In what appears a further marginalisation of the South East zone, the
Federal Government has left out the region in projects which President
Muhammadu Buhari plans to execute with the proposed $29.960 billion
infrastructure loan.
A breakdown of how the loan would be spent on infrastructure between
2016 and 2018 shows that none of the projects contained in the
government’s document is located in the South East geo-political
zone.
President Buhari had on Tuesday asked the Senate to approve the loan
from multilateral financial institutions to enable his administration
execute critical infrastructure and other social intervention
initiatives across the country.
The Finance Ministry said the $29.960 billion loan is designed to address infrastructure deficit in the country.

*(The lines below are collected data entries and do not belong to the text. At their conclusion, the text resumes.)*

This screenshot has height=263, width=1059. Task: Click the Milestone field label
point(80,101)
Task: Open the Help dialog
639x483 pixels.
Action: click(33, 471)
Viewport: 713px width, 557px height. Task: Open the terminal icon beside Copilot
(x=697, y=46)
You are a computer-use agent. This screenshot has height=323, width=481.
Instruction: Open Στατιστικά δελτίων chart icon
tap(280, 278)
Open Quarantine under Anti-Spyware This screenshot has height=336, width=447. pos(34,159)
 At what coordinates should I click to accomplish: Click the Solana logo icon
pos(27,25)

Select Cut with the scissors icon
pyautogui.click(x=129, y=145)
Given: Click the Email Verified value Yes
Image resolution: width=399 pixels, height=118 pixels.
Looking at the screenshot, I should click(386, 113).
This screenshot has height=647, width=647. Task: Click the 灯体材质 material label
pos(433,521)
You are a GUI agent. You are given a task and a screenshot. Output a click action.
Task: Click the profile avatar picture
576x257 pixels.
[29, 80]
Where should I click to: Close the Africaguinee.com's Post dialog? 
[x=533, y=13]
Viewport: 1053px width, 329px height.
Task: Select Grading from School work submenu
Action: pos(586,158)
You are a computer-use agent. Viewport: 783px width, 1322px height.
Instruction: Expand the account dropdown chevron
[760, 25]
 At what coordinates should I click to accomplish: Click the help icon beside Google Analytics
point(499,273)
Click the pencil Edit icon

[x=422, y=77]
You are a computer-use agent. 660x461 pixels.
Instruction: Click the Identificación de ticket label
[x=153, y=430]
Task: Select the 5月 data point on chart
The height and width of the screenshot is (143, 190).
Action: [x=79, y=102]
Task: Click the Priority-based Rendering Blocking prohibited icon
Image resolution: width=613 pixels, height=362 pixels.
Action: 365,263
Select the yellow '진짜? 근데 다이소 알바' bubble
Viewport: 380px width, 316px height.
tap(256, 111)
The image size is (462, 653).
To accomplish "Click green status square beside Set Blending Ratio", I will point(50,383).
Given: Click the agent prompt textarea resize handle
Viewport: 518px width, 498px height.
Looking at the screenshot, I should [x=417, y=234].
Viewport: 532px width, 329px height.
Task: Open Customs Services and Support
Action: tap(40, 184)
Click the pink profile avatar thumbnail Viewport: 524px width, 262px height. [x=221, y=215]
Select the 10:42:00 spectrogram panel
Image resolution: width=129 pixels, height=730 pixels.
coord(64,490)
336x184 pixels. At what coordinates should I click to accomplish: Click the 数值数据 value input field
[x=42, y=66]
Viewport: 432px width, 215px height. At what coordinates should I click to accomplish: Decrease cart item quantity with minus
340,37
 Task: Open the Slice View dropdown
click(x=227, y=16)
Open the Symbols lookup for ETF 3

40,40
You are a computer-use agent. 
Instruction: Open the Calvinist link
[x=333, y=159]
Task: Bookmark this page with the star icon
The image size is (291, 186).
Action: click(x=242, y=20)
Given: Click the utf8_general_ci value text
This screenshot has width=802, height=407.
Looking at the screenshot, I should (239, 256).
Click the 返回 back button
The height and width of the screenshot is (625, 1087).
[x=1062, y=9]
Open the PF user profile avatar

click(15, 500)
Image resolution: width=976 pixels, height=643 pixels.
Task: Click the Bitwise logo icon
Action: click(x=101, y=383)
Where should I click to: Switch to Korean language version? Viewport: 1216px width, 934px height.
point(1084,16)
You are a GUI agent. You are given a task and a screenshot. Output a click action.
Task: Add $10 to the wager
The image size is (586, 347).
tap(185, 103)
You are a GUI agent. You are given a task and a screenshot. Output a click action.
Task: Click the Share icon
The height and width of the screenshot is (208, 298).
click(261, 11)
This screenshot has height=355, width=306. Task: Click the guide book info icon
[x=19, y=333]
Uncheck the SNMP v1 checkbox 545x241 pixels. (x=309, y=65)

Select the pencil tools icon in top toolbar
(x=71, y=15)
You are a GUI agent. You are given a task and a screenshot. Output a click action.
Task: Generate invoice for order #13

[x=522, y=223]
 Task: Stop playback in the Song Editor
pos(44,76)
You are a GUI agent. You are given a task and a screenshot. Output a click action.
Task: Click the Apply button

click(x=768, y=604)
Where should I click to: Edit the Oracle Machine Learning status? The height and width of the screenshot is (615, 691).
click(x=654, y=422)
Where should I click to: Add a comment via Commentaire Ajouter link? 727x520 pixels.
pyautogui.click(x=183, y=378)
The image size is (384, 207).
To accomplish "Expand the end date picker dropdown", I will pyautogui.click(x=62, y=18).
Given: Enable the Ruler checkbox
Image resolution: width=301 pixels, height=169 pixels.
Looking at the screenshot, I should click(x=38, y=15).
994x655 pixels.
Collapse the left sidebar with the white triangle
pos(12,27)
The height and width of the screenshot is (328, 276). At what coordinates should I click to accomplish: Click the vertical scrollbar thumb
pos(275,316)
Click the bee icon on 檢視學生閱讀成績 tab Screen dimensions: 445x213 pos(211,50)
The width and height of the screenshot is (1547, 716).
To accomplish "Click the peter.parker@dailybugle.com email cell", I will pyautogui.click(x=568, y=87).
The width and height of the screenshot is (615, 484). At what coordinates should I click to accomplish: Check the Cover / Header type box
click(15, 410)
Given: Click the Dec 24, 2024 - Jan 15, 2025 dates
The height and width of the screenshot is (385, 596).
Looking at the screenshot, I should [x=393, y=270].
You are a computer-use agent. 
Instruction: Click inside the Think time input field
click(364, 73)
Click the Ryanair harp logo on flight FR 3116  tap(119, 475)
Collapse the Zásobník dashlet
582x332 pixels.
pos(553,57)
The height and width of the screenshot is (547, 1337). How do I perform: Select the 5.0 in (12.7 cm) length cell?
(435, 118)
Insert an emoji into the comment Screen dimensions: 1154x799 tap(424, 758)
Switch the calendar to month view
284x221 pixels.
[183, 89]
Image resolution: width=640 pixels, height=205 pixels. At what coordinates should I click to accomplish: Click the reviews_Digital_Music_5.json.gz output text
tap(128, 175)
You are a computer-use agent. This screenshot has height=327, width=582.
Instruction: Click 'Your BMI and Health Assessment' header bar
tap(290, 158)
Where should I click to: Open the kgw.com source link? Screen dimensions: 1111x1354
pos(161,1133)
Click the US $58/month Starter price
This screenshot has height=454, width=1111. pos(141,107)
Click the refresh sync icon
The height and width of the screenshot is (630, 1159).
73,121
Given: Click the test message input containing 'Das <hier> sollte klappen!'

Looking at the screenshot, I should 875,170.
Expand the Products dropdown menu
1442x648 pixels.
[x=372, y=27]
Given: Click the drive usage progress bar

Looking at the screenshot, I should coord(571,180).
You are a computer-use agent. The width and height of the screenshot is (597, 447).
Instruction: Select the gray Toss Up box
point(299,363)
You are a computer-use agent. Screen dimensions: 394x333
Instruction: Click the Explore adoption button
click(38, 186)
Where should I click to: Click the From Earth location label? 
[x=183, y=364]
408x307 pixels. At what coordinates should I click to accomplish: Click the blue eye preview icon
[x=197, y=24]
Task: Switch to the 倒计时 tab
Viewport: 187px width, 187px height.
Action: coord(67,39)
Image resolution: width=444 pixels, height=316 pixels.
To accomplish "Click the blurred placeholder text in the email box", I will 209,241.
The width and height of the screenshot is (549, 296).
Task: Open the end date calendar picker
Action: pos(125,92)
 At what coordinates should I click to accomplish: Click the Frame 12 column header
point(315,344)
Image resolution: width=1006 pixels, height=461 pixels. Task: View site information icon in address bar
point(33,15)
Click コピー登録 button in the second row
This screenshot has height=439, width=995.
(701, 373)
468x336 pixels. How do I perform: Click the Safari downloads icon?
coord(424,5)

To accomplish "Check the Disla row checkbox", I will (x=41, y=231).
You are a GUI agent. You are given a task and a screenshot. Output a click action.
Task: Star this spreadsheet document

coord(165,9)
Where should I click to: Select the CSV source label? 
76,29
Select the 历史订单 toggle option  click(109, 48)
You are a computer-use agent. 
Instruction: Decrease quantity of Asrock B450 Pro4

But in a statement released to journalists on Thursday on the projects
to be funded by the loan, there was no single infrastructural project
allocated to the South East - an area most acutely hit by poor
infrastructure and an acute shortage of various social amenities.
According to the statement, issued by the Special Assistant to the
Minister of Finance on Media, Mr. Festus Akanbi, infrastructural
projects are allocated $18.3 billion.
The projects to be embarked upon are the Mambilla Hydro Electric
Power Project ($4.8 billion), the Modernisation Coastal Railway
Project (Calabar-Port Harcourt-Onne Deep Sea Port Segment) valued at
$3.5 billion and the Abuja Mass Transit Rail Project (Phase 2) put at
$1.6 billion.
Others are the Lagos-Kano Railway Modernisation Project (Lagos-Ibadan
Segment Double Track) estimated at $1.3 billion and the Lagos-Kano
Railway Modernisation Project (Kano-Kaduna Segment Double Track)
valued at $1.1 billion.
The balance of $11 billion will be expended on Eurobond ($4.5 billion),
Federal Government Budget Support ($3.5 billion), Social Support for
Education and Health ($2.2 billion), Agriculture ($1.2 billion), and
Economic Management and Statistics ($.2 billion).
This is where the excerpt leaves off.